Non sempre è facile, giungere alla confisca e all’assegnazione del bene confiscato. L’esempio di don Giacomo Panizza, a Lamezia Terme, è eclatante. Ha sofferto e soffre le pene dell’inferno perchè, accettando, un bene confiscato, aveva violato i cosidetti codici d’onore della ‘ndrangheta e si era permesso di offendere, accettando il bene, l’onore delle cosche locali. Un messaggio importante per l’intera comunità, per il comprensorio jonico, ma per tutta la Regione perché c’è stata la vittoria di Locri e dell’allora sindaco Francesco Macrì,che aveva proposto l’acquisizione dei beni confiscati, ma l’intero territorio calabrese perchè possa costituire esempio da imitare in tutta la Calabria, che, qualche volta, non riesce a raggiungere lo scopo della legge che ha istituito il sequestro, la confisca e l’assegnazione dei beni,assai spesso, frutto di attività illecite. Non è semplice l’iter burocratico da seguire.

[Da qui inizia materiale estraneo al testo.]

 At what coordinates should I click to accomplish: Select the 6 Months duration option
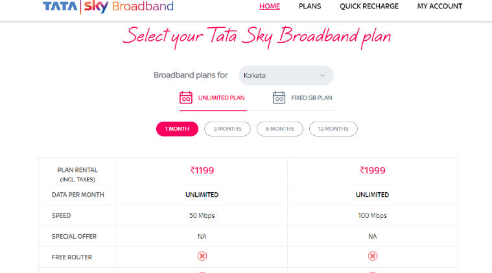pyautogui.click(x=280, y=129)
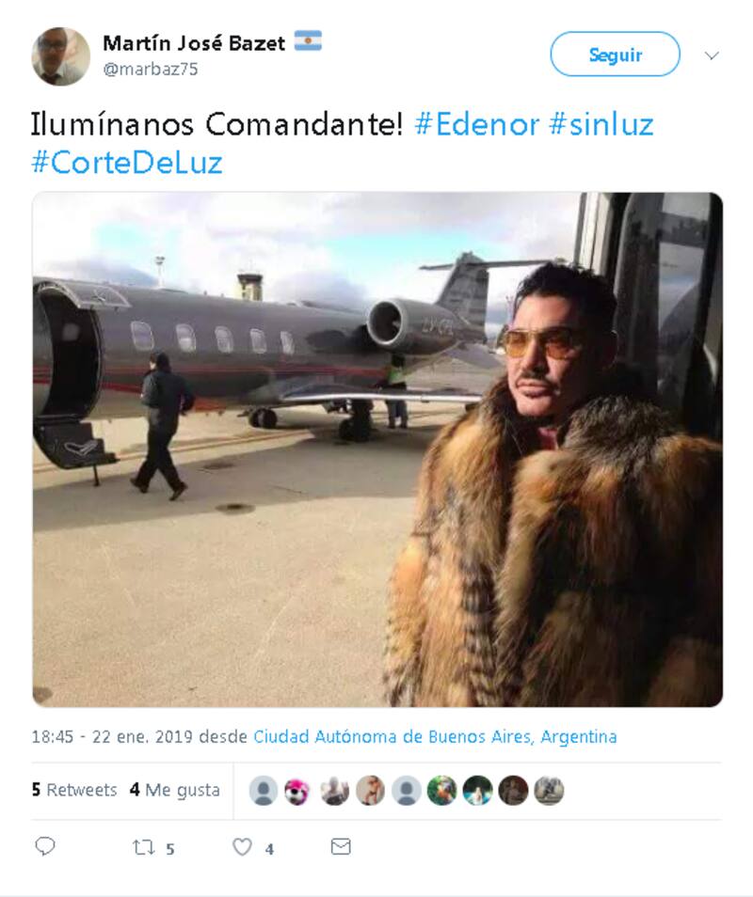Open the #sinluz hashtag

pyautogui.click(x=601, y=124)
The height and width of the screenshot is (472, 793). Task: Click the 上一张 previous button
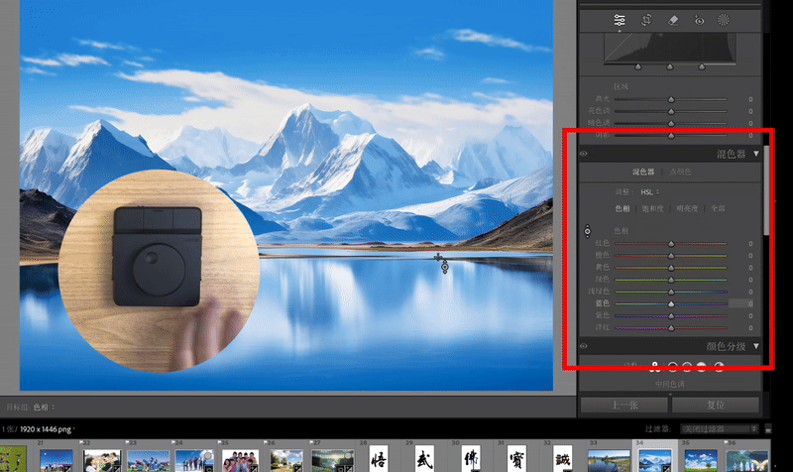pos(624,405)
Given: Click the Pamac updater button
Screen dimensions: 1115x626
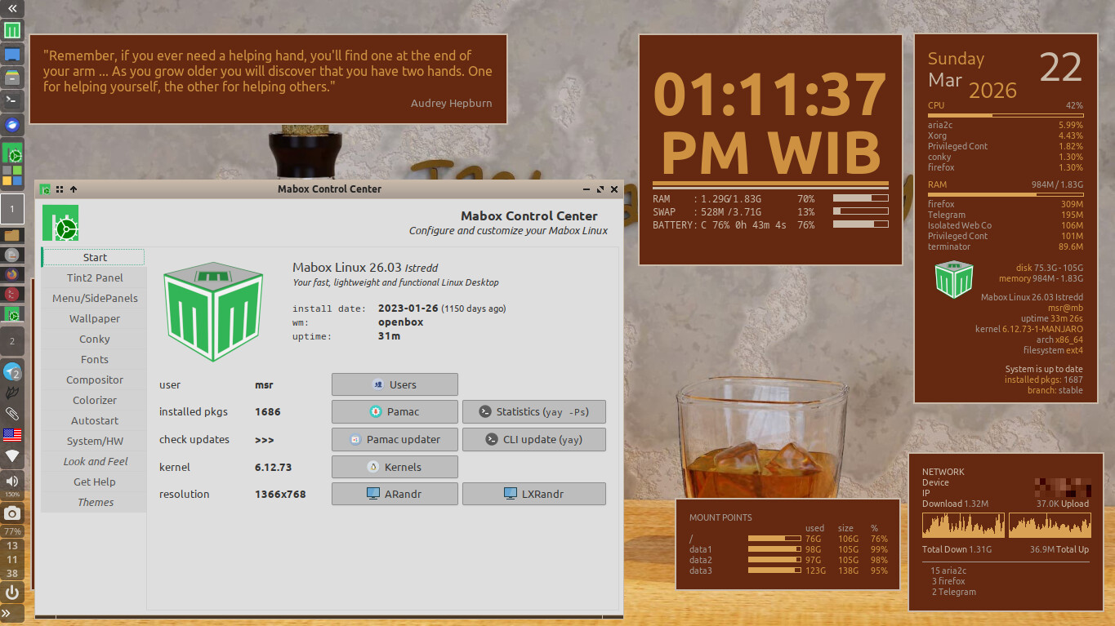Looking at the screenshot, I should [395, 440].
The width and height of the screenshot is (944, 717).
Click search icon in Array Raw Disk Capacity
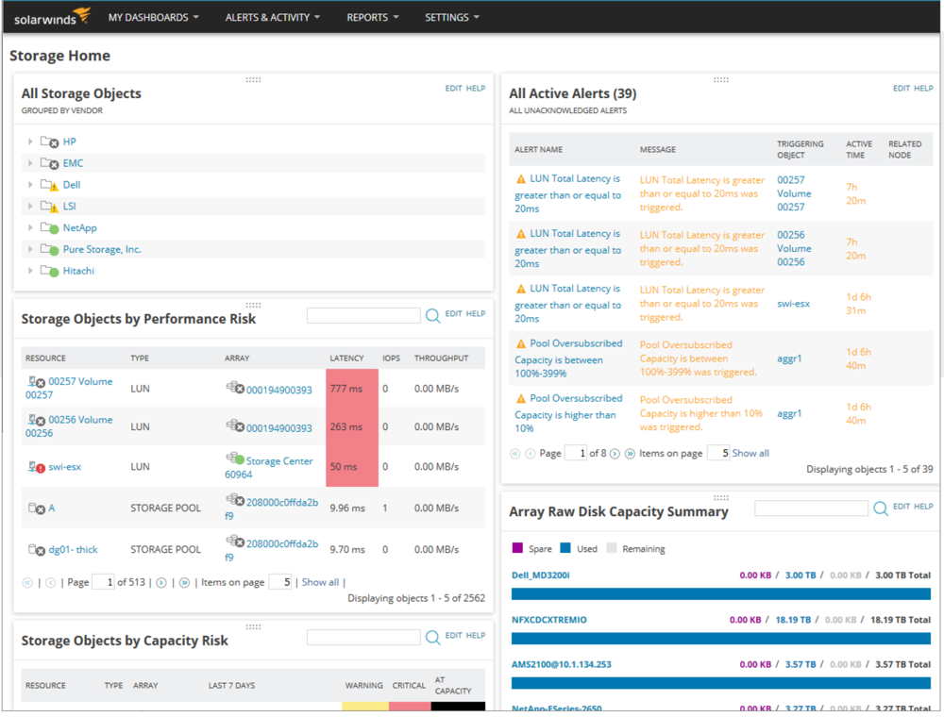coord(880,509)
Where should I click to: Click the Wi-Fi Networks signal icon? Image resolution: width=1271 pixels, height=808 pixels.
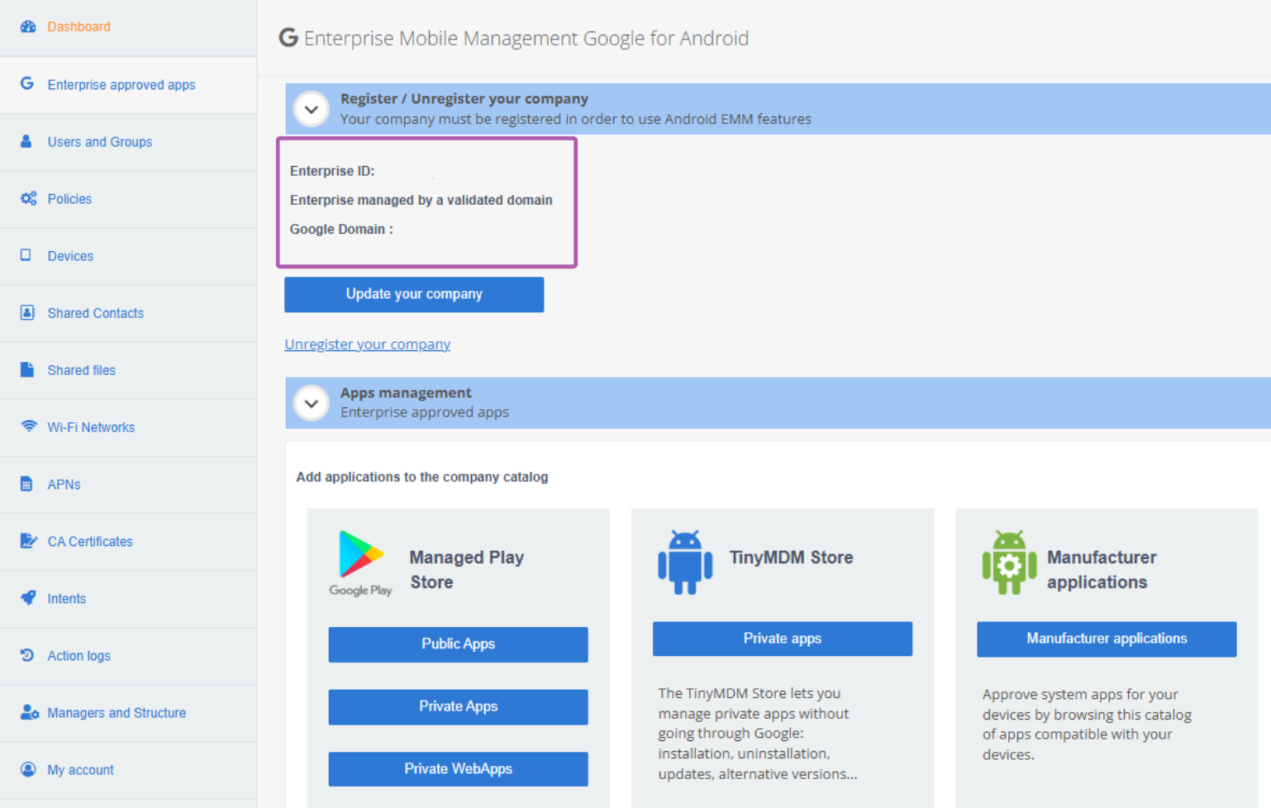[29, 426]
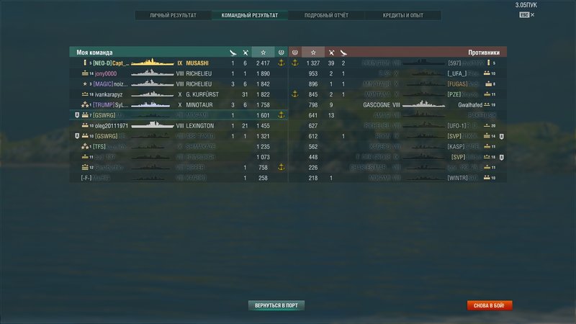Click anchor icon beside enemy Montana score 845
The width and height of the screenshot is (576, 324).
click(294, 94)
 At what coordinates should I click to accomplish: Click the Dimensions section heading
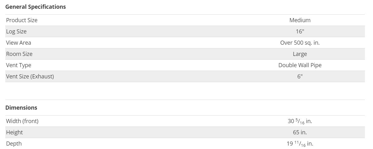click(21, 107)
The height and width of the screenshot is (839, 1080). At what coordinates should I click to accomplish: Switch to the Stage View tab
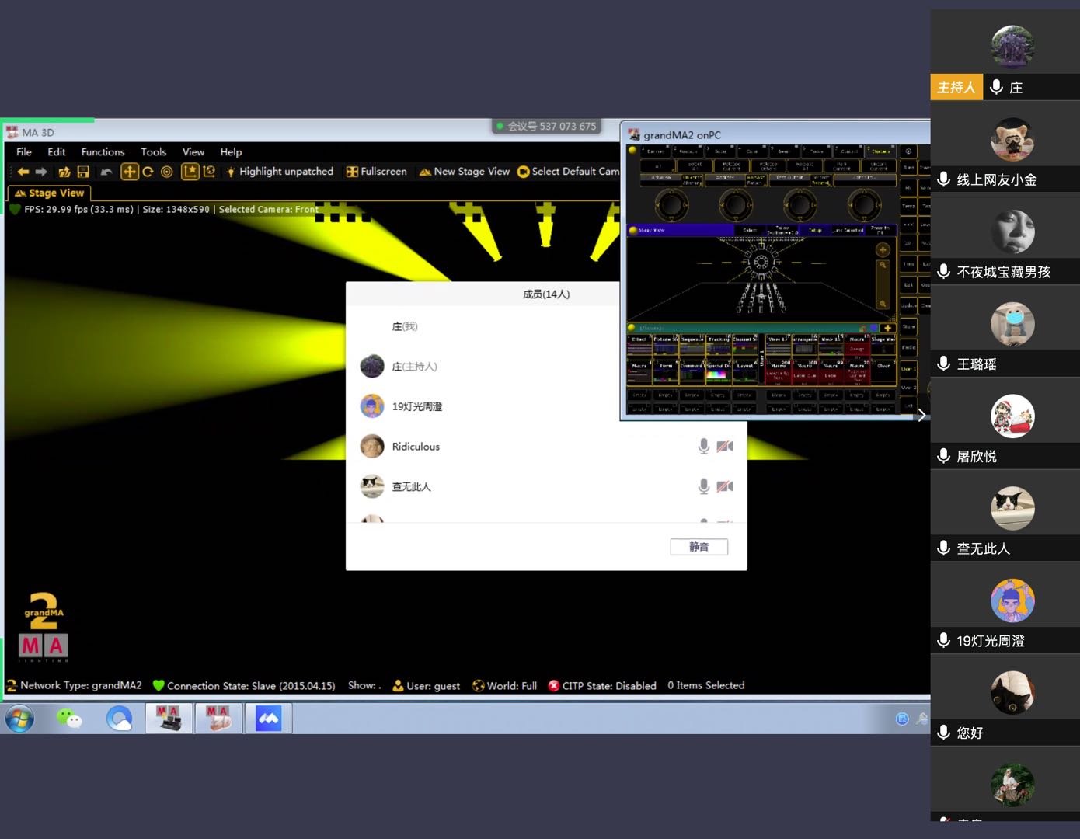click(49, 193)
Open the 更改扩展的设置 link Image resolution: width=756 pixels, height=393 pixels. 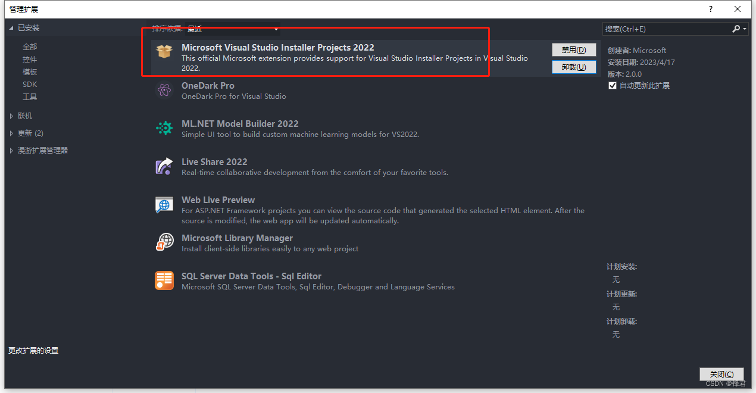tap(33, 351)
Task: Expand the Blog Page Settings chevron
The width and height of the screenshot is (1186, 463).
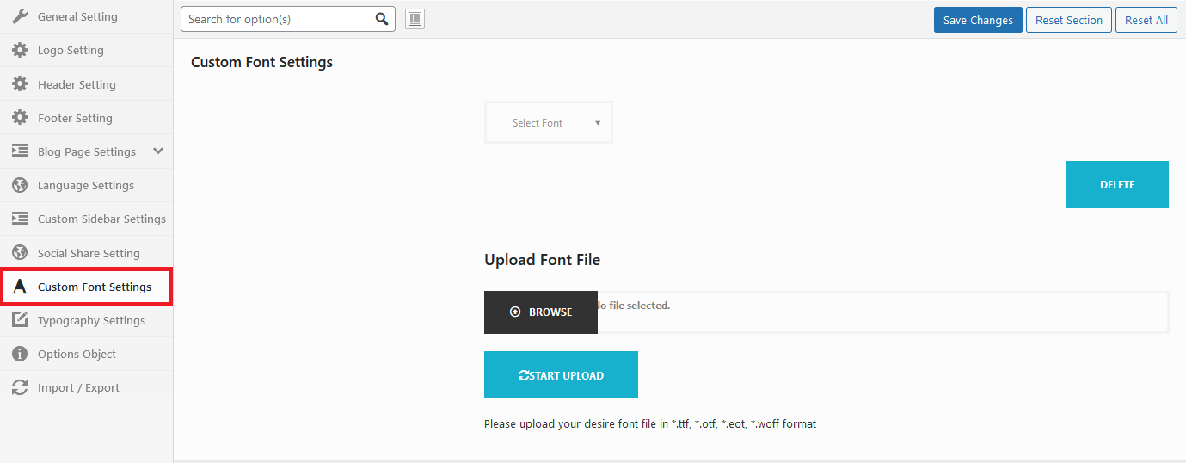Action: 158,151
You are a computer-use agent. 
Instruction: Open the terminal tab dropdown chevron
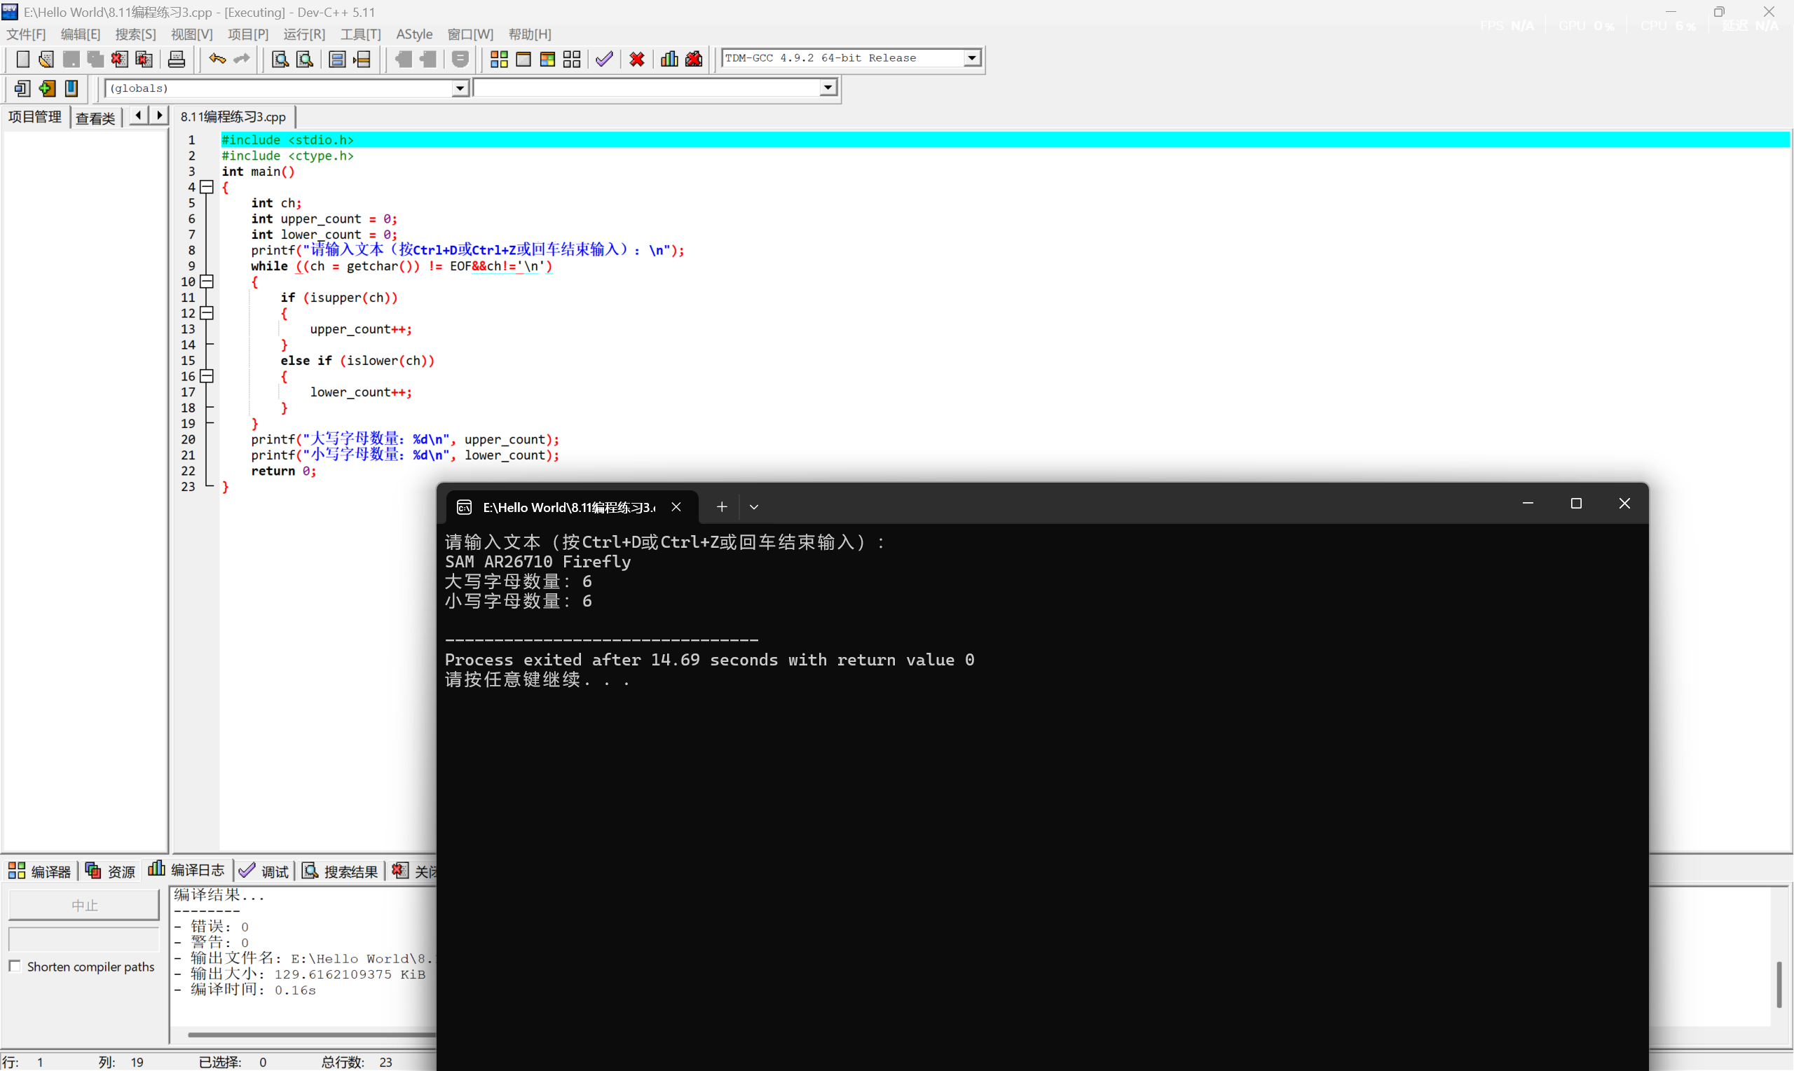[x=754, y=507]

Di fronte, però alla precisa e netta volontà, di giungere allo scopo, gli ostacoli cedono il passo al risultato che si vuole ottenere. C’è, poi, la questione della gestione del bene, che non è punto semplice. Anche perché è affidata agli uomini e a quanti vivono in questi territori che non sono esenti da complicità ed infiltrazioni. Se la paura cede il posto al coraggio l’obiettivo si raggiunge e diventa monito per gli altri. Se sono riusciti in quel comune perché non posso riuscire anche io? Facile a dirsi, assai spesso, più difficile, poi, mantenere l’intenzione perché i criminali non accettano di essere colpiti nella cassa di famiglia. E, per questo, esperiscono, tutti i tentativi, legali(?) e illegali per tornare in possesso del bene. La caparbietà della gente, amministratori in testa, la determinazione dello scopo, a Locri, hanno trasformato un fabbricato nell’ostello della speranza. Vi pare poco?